__Work to complete__
Write out exactly, excluding pictures, the lines from the one containing "681x582 pixels." through the end of the data, both included.

__Data for processing__

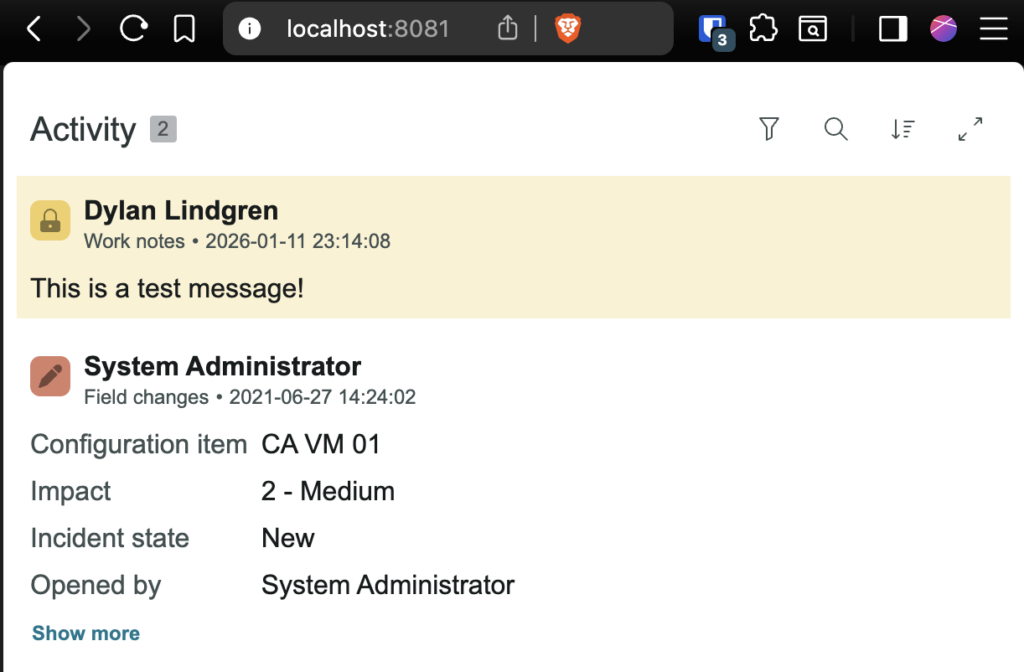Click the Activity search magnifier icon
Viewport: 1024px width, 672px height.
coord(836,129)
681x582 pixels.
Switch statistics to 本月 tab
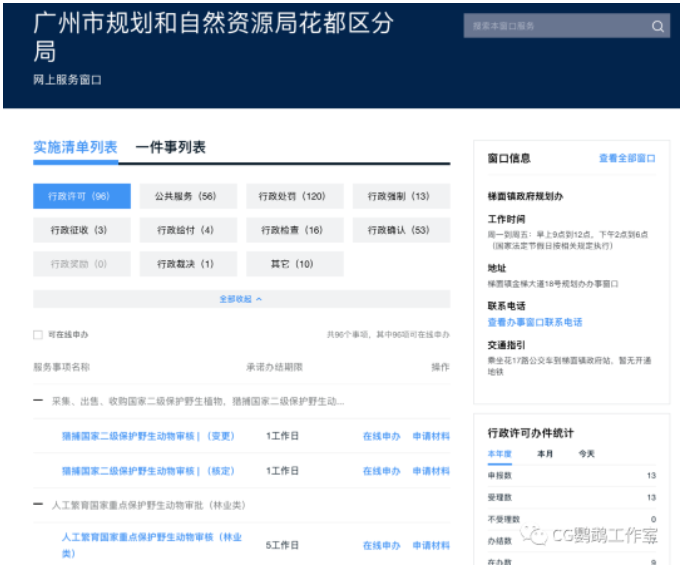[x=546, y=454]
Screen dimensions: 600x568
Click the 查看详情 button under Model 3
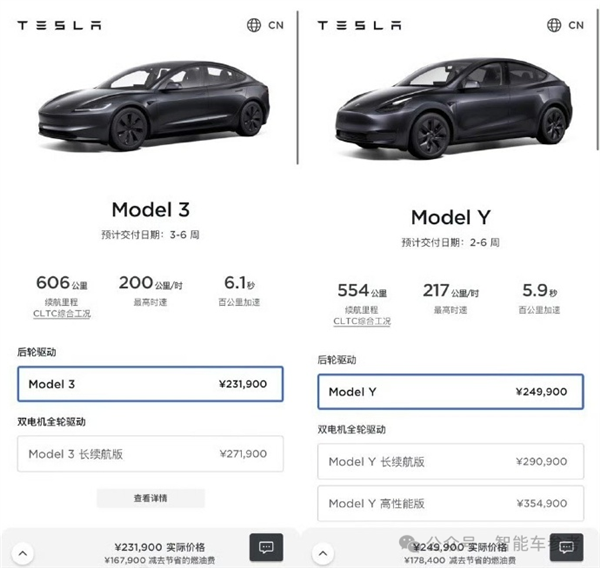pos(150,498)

__Answer section__
681x582 pixels.
Switch statistics to 本月 tab
[x=546, y=454]
Screen dimensions: 600x568
Click the 查看详情 button under Model 3
pos(150,498)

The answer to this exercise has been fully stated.